Bencana
Perbatasan Malaysia-Indonesia Terdampak Banjir, Puluhan Warga Kuching Terjebak
Dampak banjir di perbatasan Malaysia-Indonesia menyebabkan puluhan warga Kuching terjebak dan membutuhkan bantuan, tetapi apa yang terjadi selanjutnya?

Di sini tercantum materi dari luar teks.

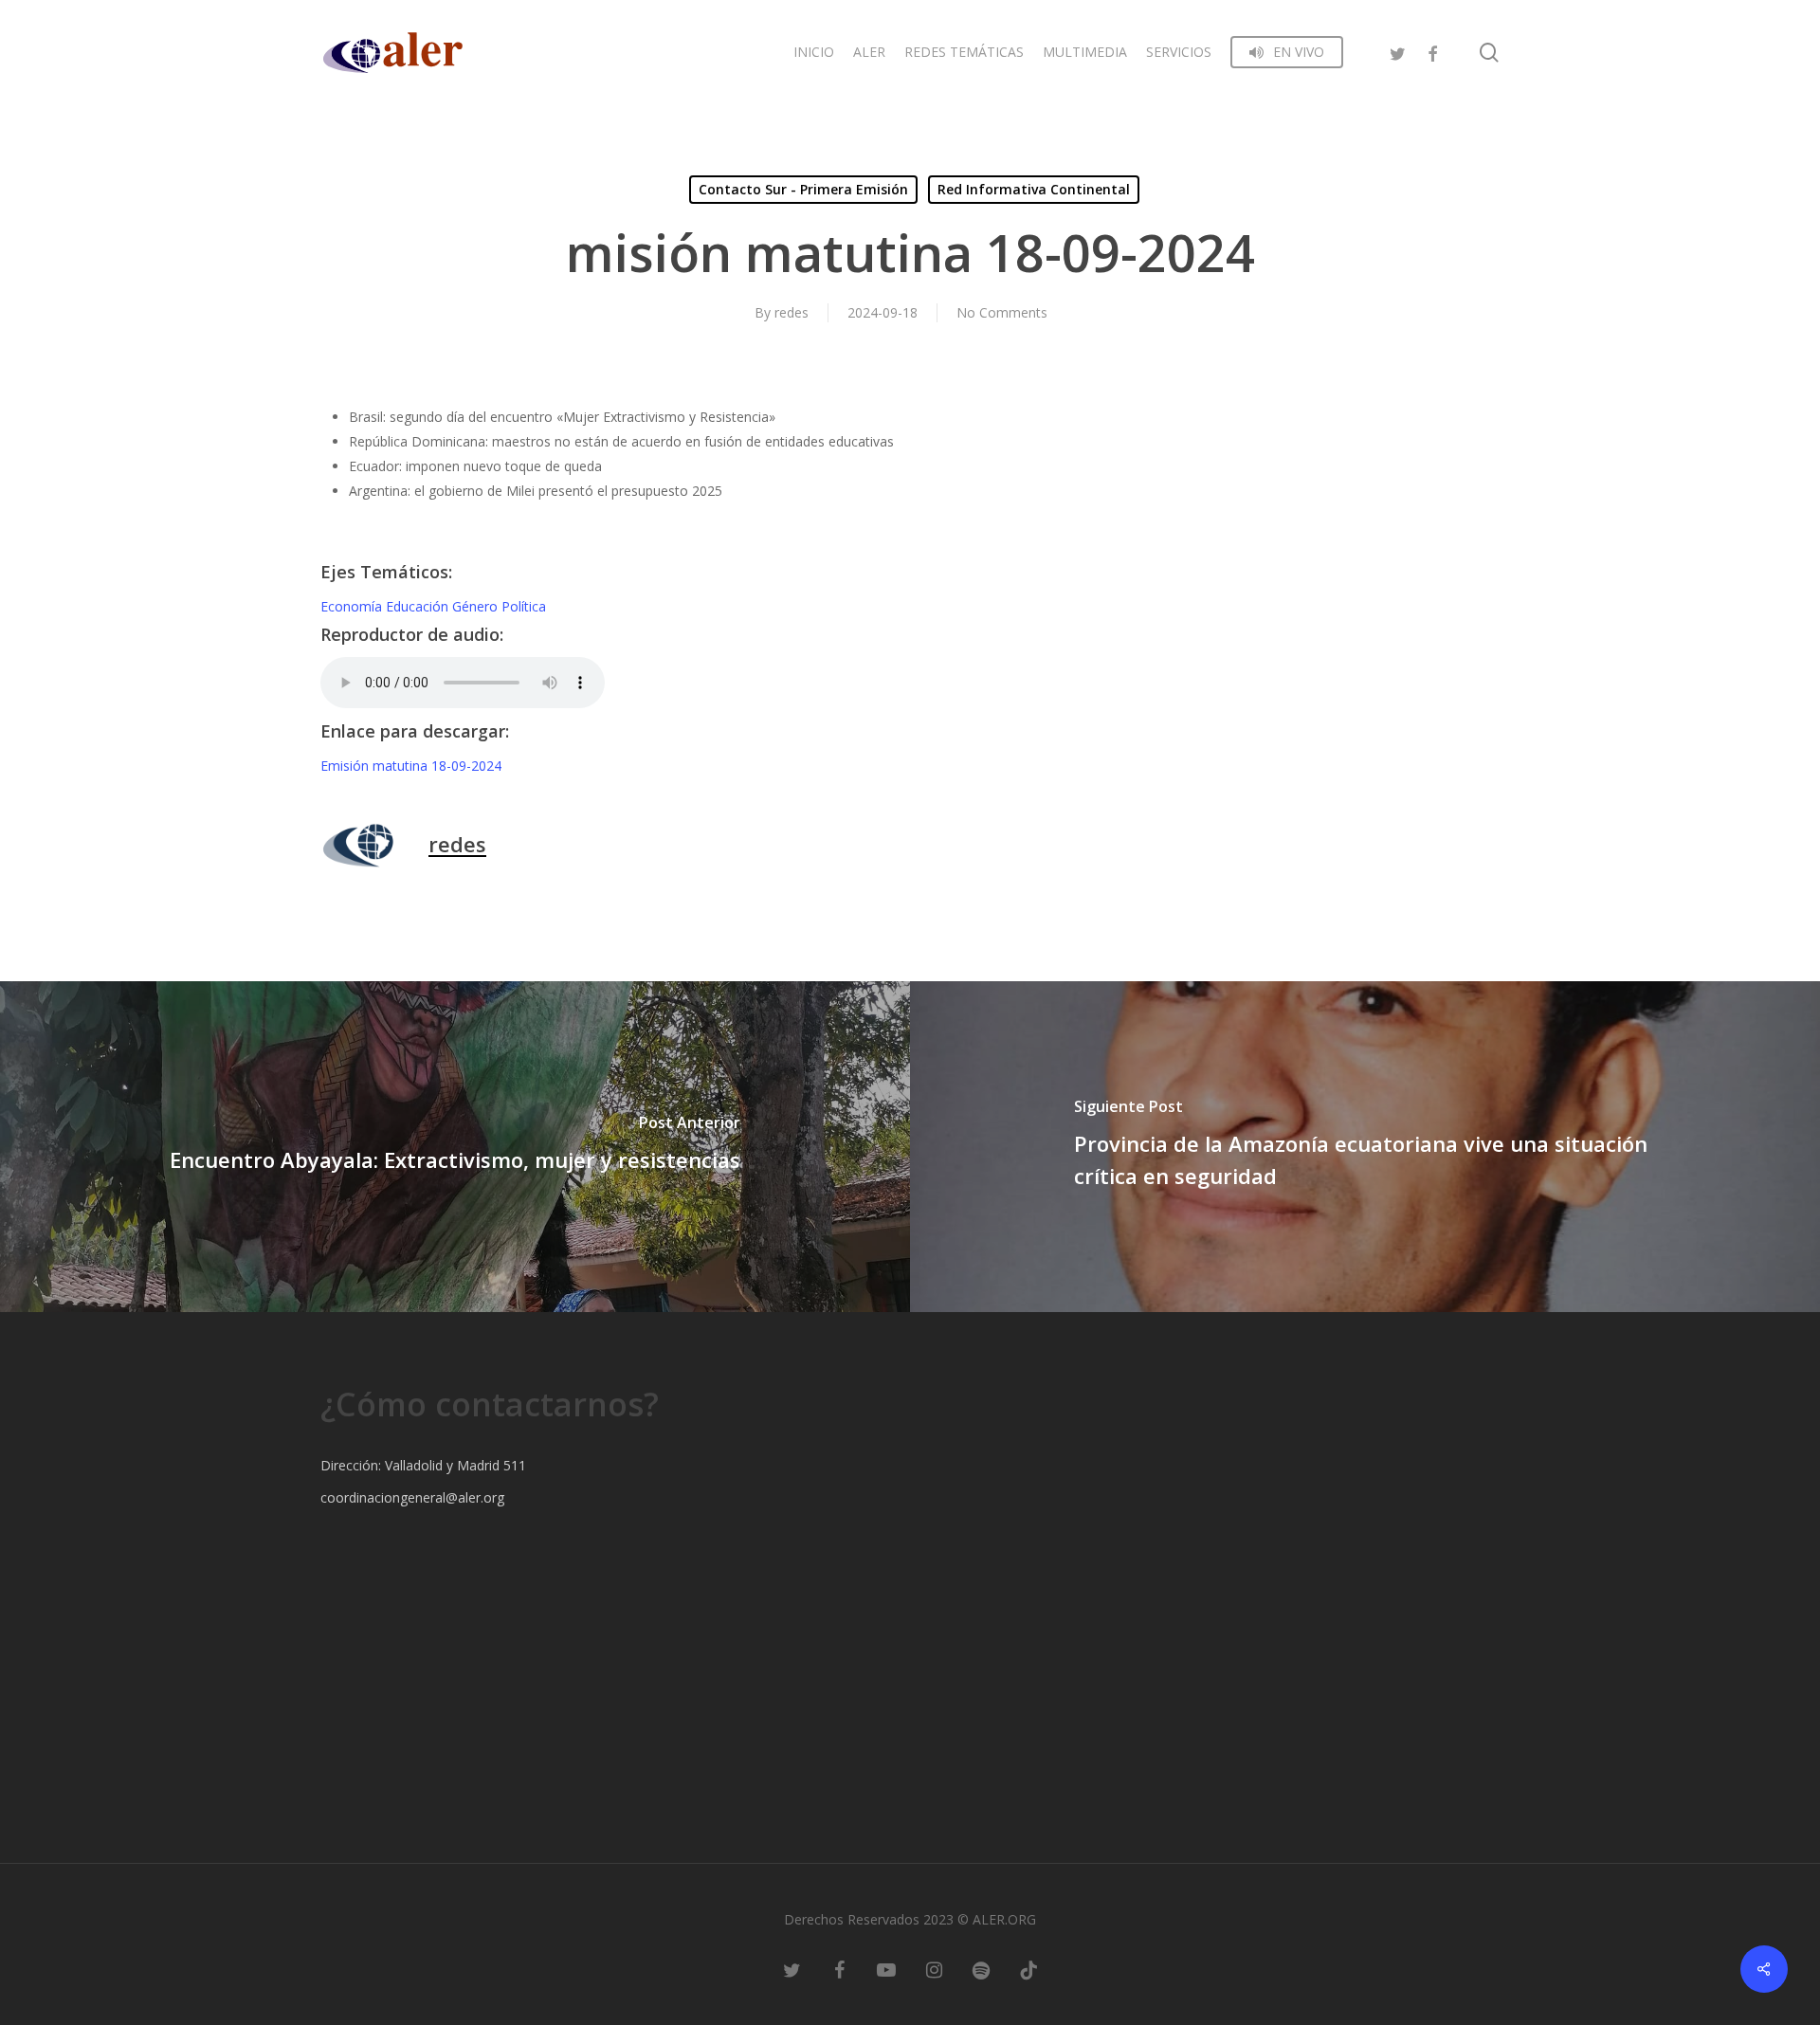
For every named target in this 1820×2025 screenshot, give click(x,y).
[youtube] (886, 1968)
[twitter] (1398, 52)
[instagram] (933, 1968)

Banjir yang sedang berlangsung di perbatasan Malaysia-Indonesia telah menyebabkan puluhan penduduk Kuching terisolasi dan sangat membutuhkan bantuan. Jalan-jalan yang terendam memisahkan komunitas di Sanggau, dengan ketinggian air banjir mencapai satu meter. Banyak yang menggunakan rakit darurat untuk mengarungi kondisi berbahaya ini, karena transportasi umum telah berhenti beroperasi. Otoritas lokal mendesak kita untuk mengutamakan keselamatan daripada rencana perjalanan, menekankan perlunya kehati-hatian selama krisis ini. Masih banyak yang perlu diungkap tentang dampak pada keluarga yang terkena dampak.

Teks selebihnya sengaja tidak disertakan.